THE EXERCISE
Render every line of the rows below as a Markdown table with two columns, Line and Content, giving each line its number and leaving out blank lines.

[Items from a dataset]
● ● ●
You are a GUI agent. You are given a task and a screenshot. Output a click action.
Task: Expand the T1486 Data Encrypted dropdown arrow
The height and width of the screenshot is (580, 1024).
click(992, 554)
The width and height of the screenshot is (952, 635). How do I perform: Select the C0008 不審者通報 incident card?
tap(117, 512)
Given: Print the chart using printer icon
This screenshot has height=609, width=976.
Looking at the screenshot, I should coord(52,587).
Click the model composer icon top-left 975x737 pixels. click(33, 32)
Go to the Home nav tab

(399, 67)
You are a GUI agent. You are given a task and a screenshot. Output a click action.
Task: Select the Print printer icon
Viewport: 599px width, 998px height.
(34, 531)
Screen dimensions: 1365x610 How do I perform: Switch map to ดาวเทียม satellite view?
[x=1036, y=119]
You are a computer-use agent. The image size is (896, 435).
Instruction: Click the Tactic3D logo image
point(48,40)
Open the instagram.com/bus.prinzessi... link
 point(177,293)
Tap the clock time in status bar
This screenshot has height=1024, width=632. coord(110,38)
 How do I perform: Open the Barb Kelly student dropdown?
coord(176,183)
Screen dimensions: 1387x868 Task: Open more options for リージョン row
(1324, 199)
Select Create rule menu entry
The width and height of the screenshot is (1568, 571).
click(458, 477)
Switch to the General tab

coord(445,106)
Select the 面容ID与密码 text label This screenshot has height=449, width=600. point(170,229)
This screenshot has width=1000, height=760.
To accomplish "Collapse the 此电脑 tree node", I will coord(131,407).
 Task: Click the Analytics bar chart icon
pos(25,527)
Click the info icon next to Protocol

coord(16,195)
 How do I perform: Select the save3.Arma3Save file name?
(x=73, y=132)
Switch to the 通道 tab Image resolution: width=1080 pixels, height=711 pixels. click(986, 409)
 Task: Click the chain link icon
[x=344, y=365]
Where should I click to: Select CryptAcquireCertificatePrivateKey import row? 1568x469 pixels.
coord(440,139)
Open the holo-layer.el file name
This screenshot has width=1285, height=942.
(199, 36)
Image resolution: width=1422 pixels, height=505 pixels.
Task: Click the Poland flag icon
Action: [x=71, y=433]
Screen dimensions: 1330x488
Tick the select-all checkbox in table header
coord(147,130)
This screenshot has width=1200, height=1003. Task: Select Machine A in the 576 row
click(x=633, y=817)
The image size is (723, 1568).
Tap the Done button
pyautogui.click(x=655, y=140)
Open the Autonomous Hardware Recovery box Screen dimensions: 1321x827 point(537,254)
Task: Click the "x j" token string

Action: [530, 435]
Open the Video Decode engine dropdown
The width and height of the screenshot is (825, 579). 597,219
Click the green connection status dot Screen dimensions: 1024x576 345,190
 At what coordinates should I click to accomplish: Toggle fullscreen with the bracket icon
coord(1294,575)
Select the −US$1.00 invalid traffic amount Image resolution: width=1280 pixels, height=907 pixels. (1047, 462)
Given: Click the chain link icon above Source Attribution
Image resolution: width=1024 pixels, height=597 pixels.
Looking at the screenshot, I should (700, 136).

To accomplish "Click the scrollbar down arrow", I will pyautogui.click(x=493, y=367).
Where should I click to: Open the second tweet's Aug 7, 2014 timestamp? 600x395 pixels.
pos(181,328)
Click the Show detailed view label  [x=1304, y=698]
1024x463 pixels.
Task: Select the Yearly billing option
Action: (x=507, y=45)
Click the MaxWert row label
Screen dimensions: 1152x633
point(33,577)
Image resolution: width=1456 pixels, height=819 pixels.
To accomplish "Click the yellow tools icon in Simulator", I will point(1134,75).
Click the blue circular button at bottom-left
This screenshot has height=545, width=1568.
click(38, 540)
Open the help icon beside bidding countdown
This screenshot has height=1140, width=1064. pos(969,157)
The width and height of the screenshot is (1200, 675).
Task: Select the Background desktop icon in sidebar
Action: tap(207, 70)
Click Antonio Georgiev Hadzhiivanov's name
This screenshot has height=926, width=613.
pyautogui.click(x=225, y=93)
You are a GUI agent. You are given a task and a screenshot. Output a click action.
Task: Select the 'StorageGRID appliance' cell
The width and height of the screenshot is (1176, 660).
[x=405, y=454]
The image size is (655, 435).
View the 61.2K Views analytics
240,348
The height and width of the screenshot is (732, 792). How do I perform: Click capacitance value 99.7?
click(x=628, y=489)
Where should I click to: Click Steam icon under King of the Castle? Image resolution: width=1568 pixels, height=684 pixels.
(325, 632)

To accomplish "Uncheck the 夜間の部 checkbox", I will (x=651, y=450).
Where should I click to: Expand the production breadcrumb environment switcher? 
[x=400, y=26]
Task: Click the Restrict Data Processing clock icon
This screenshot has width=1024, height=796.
● ● ●
ANSWER TO THE PROBLEM
| Line | Content |
|---|---|
| 1 | You are a GUI agent. You are given a task and a screenshot. Output a click action. |
| 2 | Task: Expand the T1486 Data Encrypted dropdown arrow |
| 3 | The height and width of the screenshot is (580, 1024). |
| 4 | click(992, 554) |
| 5 | The width and height of the screenshot is (952, 635). How do I perform: Select the C0008 不審者通報 incident card? |
| 6 | tap(117, 512) |
| 7 | Given: Print the chart using printer icon |
| 8 | This screenshot has height=609, width=976. |
| 9 | Looking at the screenshot, I should coord(52,587). |
| 10 | Click the model composer icon top-left 975x737 pixels. click(33, 32) |
| 11 | Go to the Home nav tab |
| 12 | (399, 67) |
| 13 | You are a GUI agent. You are given a task and a screenshot. Output a click action. |
| 14 | Task: Select the Print printer icon |
| 15 | Viewport: 599px width, 998px height. |
| 16 | (34, 531) |
| 17 | Screen dimensions: 1365x610 How do I perform: Switch map to ดาวเทียม satellite view? |
| 18 | [x=1036, y=119] |
| 19 | You are a computer-use agent. The image size is (896, 435). |
| 20 | Instruction: Click the Tactic3D logo image |
| 21 | point(48,40) |
| 22 | Open the instagram.com/bus.prinzessi... link |
| 23 |  point(177,293) |
| 24 | Tap the clock time in status bar |
| 25 | This screenshot has height=1024, width=632. coord(110,38) |
| 26 |  How do I perform: Open the Barb Kelly student dropdown? |
| 27 | coord(176,183) |
| 28 | Screen dimensions: 1387x868 Task: Open more options for リージョン row |
| 29 | (1324, 199) |
| 30 | Select Create rule menu entry |
| 31 | The width and height of the screenshot is (1568, 571). |
| 32 | click(458, 477) |
| 33 | Switch to the General tab |
| 34 | coord(445,106) |
| 35 | Select the 面容ID与密码 text label This screenshot has height=449, width=600. point(170,229) |
| 36 | This screenshot has width=1000, height=760. |
| 37 | To accomplish "Collapse the 此电脑 tree node", I will coord(131,407). |
| 38 |  Task: Click the Analytics bar chart icon |
| 39 | pos(25,527) |
| 40 | Click the info icon next to Protocol |
| 41 | coord(16,195) |
| 42 |  How do I perform: Select the save3.Arma3Save file name? |
| 43 | (x=73, y=132) |
| 44 | Switch to the 通道 tab Image resolution: width=1080 pixels, height=711 pixels. click(986, 409) |
| 45 |  Task: Click the chain link icon |
| 46 | [x=344, y=365] |
| 47 | Where should I click to: Select CryptAcquireCertificatePrivateKey import row? 1568x469 pixels. |
| 48 | coord(440,139) |
| 49 | Open the holo-layer.el file name |
| 50 | This screenshot has width=1285, height=942. |
| 51 | (199, 36) |
| 52 | Image resolution: width=1422 pixels, height=505 pixels. |
| 53 | Task: Click the Poland flag icon |
| 54 | Action: [x=71, y=433] |
| 55 | Screen dimensions: 1330x488 |
| 56 | Tick the select-all checkbox in table header |
| 57 | coord(147,130) |
| 58 | This screenshot has width=1200, height=1003. Task: Select Machine A in the 576 row |
| 59 | click(x=633, y=817) |
| 60 | The image size is (723, 1568). |
| 61 | Tap the Done button |
| 62 | pyautogui.click(x=655, y=140) |
| 63 | Open the Autonomous Hardware Recovery box Screen dimensions: 1321x827 point(537,254) |
| 64 | Task: Click the "x j" token string |
| 65 | Action: [530, 435] |
| 66 | Open the Video Decode engine dropdown |
| 67 | The width and height of the screenshot is (825, 579). 597,219 |
| 68 | Click the green connection status dot Screen dimensions: 1024x576 345,190 |
| 69 |  At what coordinates should I click to accomplish: Toggle fullscreen with the bracket icon |
| 70 | coord(1294,575) |
| 71 | Select the −US$1.00 invalid traffic amount Image resolution: width=1280 pixels, height=907 pixels. (1047, 462) |
| 72 | Given: Click the chain link icon above Source Attribution |
| 73 | Image resolution: width=1024 pixels, height=597 pixels. |
| 74 | Looking at the screenshot, I should (700, 136). |
| 75 | To accomplish "Click the scrollbar down arrow", I will pyautogui.click(x=493, y=367). |
| 76 | Where should I click to: Open the second tweet's Aug 7, 2014 timestamp? 600x395 pixels. |
| 77 | pos(181,328) |
| 78 | Click the Show detailed view label  [x=1304, y=698] |
| 79 | 1024x463 pixels. |
| 80 | Task: Select the Yearly billing option |
| 81 | Action: (x=507, y=45) |
| 82 | Click the MaxWert row label |
| 83 | Screen dimensions: 1152x633 |
| 84 | point(33,577) |
| 85 | Image resolution: width=1456 pixels, height=819 pixels. |
| 86 | To accomplish "Click the yellow tools icon in Simulator", I will point(1134,75). |
| 87 | Click the blue circular button at bottom-left |
| 88 | This screenshot has height=545, width=1568. |
| 89 | click(38, 540) |
| 90 | Open the help icon beside bidding countdown |
| 91 | This screenshot has height=1140, width=1064. pos(969,157) |
| 92 | The width and height of the screenshot is (1200, 675). |
| 93 | Task: Select the Background desktop icon in sidebar |
| 94 | Action: tap(207, 70) |
| 95 | Click Antonio Georgiev Hadzhiivanov's name |
| 96 | This screenshot has height=926, width=613. |
| 97 | pyautogui.click(x=225, y=93) |
| 98 | You are a GUI agent. You are given a task and a screenshot. Output a click action. |
| 99 | Task: Select the 'StorageGRID appliance' cell |
| 100 | The width and height of the screenshot is (1176, 660). |
| 101 | [x=405, y=454] |
| 102 | The image size is (655, 435). |
| 103 | View the 61.2K Views analytics |
| 104 | 240,348 |
| 105 | The height and width of the screenshot is (732, 792). How do I perform: Click capacitance value 99.7? |
| 106 | click(x=628, y=489) |
| 107 | Where should I click to: Click Steam icon under King of the Castle? Image resolution: width=1568 pixels, height=684 pixels. |
| 108 | (325, 632) |
| 109 | To accomplish "Uncheck the 夜間の部 checkbox", I will (x=651, y=450). |
| 110 | Where should I click to: Expand the production breadcrumb environment switcher?  |
| 111 | [x=400, y=26] |
| 112 | Task: Click the Restrict Data Processing clock icon |
| 113 | This screenshot has width=1024, height=796. |